**Your task:**
Give back every line of the material that has the word "label" in it.

**Available records:**
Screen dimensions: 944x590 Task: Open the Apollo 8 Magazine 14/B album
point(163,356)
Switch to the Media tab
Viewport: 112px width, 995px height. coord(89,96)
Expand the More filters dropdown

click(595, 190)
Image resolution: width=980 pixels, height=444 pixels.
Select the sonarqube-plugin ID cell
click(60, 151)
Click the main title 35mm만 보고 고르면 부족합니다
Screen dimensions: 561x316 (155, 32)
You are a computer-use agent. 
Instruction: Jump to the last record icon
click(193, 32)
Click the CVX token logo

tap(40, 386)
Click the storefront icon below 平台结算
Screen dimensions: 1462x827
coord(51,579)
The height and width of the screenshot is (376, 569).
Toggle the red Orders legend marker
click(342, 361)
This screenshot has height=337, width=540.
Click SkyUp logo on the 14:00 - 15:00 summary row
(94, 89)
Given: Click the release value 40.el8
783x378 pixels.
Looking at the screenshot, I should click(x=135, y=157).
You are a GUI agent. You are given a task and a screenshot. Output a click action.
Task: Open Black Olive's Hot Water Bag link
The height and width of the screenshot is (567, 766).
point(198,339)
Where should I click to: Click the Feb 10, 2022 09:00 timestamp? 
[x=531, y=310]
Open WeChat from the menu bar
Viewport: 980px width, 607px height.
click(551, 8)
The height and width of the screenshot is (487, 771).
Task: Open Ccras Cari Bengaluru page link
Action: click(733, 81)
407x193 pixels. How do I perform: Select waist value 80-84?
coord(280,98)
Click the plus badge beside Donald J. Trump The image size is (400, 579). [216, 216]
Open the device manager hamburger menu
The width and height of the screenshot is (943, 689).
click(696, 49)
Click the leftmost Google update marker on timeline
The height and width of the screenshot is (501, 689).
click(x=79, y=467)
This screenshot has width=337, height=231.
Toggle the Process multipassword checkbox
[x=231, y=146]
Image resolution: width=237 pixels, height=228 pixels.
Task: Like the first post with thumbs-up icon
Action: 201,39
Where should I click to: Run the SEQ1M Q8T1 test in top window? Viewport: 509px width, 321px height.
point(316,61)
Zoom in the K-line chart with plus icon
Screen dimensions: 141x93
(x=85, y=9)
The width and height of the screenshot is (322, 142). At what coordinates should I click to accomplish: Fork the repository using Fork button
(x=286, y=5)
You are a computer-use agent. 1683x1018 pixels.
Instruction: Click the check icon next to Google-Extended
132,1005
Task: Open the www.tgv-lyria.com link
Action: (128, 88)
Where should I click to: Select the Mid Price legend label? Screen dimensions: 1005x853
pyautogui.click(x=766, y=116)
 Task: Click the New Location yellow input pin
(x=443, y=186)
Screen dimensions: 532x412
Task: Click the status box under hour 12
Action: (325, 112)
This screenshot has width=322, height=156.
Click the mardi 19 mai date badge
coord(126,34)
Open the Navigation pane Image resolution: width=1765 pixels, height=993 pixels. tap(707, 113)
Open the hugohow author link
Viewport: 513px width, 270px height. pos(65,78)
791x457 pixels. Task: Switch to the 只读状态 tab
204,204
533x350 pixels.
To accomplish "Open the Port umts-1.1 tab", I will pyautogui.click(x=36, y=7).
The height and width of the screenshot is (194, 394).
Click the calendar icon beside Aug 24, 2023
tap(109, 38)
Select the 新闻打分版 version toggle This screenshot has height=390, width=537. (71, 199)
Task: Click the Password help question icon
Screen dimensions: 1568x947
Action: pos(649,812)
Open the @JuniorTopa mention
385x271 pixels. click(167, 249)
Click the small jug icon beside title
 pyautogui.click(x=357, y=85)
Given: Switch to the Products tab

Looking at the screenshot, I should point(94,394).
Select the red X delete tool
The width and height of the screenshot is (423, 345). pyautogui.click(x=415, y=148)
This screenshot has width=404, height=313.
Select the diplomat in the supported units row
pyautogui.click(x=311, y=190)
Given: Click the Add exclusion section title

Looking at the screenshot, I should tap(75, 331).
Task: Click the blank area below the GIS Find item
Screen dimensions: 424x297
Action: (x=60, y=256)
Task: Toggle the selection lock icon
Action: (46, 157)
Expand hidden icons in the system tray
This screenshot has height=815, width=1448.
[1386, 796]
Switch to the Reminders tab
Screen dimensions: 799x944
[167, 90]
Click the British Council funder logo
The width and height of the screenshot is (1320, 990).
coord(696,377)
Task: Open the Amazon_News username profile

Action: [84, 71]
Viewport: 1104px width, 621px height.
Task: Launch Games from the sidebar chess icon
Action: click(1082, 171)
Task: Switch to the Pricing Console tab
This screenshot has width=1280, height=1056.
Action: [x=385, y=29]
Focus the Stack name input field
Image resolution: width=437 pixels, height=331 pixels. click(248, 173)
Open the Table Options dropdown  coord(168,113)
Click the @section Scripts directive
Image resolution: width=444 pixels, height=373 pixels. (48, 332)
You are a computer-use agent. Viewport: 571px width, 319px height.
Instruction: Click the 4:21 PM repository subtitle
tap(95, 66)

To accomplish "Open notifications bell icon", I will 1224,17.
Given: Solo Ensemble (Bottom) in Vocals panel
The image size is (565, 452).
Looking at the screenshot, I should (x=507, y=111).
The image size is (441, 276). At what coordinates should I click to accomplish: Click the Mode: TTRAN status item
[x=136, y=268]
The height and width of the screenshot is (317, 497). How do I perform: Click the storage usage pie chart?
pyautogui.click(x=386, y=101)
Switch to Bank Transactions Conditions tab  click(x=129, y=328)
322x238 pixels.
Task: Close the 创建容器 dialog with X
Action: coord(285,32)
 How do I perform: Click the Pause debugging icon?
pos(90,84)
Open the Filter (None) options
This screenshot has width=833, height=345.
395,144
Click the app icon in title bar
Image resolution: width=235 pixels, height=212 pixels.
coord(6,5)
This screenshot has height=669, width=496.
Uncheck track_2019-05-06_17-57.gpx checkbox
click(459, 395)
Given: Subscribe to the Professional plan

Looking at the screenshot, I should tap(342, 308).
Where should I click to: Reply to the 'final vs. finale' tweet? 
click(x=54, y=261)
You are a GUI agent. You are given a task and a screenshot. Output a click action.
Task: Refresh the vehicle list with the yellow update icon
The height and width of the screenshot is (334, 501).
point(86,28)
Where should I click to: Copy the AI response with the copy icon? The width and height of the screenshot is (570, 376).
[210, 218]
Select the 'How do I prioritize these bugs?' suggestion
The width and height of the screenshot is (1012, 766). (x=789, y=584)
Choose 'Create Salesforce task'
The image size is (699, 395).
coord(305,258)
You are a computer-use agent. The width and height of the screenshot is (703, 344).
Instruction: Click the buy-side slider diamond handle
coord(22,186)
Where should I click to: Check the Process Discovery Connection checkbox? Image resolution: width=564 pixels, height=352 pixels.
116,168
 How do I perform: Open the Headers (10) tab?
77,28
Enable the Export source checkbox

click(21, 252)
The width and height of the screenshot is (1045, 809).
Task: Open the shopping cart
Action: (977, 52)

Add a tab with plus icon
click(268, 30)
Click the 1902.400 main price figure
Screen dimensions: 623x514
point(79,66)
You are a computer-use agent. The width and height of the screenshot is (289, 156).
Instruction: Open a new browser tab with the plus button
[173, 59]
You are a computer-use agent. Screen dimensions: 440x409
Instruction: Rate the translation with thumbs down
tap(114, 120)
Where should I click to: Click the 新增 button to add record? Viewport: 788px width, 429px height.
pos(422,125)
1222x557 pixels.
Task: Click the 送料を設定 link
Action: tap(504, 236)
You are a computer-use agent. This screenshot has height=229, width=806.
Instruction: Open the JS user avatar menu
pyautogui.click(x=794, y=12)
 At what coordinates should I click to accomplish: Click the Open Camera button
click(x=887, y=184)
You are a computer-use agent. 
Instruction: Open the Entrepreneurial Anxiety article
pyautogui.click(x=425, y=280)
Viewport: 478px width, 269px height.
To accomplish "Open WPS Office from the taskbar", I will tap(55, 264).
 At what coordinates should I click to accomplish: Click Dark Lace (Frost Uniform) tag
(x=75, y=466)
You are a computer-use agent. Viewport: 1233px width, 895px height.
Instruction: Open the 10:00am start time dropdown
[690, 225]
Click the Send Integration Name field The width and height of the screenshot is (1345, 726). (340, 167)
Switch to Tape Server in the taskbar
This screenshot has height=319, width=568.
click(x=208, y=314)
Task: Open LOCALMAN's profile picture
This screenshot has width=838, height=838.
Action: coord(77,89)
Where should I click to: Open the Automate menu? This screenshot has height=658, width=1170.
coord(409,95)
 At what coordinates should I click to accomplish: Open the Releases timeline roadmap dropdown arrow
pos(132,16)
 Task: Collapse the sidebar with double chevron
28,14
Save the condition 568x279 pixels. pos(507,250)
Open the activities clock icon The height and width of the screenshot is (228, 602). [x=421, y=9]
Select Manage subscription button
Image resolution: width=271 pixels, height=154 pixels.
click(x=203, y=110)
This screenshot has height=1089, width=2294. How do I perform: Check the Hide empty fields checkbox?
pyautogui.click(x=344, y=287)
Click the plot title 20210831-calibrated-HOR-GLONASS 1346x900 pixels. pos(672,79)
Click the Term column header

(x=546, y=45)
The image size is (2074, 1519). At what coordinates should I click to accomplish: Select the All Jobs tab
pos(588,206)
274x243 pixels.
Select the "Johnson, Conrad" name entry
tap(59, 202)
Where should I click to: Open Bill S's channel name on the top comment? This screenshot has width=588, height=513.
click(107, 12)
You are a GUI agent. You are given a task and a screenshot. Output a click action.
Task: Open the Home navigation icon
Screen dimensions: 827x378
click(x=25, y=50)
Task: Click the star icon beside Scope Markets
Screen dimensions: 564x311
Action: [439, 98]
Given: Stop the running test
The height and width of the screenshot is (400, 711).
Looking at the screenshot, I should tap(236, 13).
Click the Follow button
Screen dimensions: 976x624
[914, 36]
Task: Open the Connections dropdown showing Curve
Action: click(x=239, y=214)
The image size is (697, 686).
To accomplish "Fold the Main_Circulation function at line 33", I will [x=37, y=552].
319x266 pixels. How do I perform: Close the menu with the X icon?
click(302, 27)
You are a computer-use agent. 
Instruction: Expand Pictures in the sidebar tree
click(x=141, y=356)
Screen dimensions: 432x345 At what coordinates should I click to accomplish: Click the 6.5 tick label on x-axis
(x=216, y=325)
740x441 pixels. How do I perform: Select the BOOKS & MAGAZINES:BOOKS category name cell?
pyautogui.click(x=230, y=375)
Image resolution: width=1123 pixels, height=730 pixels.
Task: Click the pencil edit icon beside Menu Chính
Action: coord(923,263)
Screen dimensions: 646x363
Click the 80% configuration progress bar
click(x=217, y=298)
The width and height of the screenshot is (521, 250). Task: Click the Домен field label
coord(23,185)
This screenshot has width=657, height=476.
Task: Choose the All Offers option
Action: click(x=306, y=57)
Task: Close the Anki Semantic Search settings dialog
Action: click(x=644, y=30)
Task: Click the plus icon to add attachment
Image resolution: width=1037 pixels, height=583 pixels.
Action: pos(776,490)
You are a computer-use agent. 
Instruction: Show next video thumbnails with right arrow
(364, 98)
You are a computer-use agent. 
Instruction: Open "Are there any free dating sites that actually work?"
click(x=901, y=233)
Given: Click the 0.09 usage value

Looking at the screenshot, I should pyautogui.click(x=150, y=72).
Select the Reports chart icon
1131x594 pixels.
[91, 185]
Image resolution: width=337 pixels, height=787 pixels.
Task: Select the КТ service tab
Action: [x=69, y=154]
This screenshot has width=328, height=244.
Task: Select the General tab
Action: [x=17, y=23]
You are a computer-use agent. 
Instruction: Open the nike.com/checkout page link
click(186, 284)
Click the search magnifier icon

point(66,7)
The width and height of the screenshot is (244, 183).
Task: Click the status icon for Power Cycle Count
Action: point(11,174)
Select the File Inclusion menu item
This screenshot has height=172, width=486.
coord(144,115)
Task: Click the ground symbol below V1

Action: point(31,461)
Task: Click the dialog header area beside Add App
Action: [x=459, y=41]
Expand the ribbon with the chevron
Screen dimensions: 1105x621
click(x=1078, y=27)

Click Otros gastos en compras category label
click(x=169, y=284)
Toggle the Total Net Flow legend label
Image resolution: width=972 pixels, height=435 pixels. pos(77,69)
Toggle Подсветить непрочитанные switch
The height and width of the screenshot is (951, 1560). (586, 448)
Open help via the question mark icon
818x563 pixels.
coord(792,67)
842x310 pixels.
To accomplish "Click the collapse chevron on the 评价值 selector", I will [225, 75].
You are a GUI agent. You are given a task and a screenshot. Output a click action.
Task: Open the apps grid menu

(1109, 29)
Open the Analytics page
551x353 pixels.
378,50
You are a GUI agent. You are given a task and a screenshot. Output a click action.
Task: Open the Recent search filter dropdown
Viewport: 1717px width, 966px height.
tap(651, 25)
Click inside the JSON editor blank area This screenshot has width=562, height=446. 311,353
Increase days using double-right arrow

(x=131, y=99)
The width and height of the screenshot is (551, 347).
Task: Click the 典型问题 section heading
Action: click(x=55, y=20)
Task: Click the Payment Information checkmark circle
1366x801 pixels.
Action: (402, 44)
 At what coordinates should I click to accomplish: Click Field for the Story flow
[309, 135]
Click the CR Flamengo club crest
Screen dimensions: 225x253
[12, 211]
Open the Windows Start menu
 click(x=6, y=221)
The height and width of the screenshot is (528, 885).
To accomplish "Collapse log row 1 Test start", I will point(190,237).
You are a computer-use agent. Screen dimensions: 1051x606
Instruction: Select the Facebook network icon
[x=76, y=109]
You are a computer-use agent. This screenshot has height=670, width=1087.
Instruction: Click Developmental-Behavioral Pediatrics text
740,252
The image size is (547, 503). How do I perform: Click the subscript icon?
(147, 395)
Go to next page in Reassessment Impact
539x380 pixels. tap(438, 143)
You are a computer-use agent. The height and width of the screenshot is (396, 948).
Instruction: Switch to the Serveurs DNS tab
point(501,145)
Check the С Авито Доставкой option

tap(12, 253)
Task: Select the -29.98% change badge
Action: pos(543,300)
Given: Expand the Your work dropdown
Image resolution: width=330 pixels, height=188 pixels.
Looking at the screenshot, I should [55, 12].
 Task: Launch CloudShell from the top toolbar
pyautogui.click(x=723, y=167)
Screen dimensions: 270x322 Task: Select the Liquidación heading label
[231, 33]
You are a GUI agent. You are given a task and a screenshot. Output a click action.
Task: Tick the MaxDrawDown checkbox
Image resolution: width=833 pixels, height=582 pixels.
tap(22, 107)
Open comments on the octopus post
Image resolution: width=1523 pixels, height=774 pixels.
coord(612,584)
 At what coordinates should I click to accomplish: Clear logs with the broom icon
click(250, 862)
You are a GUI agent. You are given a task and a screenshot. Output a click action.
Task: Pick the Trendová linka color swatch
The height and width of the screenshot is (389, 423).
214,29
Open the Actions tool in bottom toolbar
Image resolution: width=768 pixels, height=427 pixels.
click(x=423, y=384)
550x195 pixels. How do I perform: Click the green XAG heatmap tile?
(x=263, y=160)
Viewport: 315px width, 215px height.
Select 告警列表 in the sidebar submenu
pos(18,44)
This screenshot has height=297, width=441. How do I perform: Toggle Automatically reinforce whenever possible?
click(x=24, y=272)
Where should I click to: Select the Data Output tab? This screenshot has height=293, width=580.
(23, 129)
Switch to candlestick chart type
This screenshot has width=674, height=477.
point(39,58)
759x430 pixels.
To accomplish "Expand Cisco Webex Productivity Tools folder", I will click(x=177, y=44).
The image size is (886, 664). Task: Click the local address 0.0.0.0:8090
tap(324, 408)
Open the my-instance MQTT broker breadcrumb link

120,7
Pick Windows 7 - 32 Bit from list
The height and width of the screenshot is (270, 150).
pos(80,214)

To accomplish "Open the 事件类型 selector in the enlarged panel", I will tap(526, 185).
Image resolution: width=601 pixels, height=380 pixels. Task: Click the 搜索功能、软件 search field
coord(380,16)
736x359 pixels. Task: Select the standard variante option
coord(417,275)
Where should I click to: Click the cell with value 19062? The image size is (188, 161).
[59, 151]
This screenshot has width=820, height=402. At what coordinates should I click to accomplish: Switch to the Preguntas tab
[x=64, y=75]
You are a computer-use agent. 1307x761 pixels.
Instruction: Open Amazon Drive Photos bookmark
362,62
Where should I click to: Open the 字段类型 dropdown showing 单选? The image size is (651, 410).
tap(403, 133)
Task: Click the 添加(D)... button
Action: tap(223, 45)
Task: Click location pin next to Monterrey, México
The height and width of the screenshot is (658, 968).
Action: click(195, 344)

**Full output:**
Where should I click to: Select the Mid Price legend label? Screen dimensions: 1005x853
Screen dimensions: 432x345 At what coordinates should I click to accomplish: Click the 6.5 tick label on x-axis
The width and height of the screenshot is (521, 250). Task: Click the Домен field label
Click Otros gastos en compras category label
Toggle the Total Net Flow legend label
Screen dimensions: 270x322 Task: Select the Liquidación heading label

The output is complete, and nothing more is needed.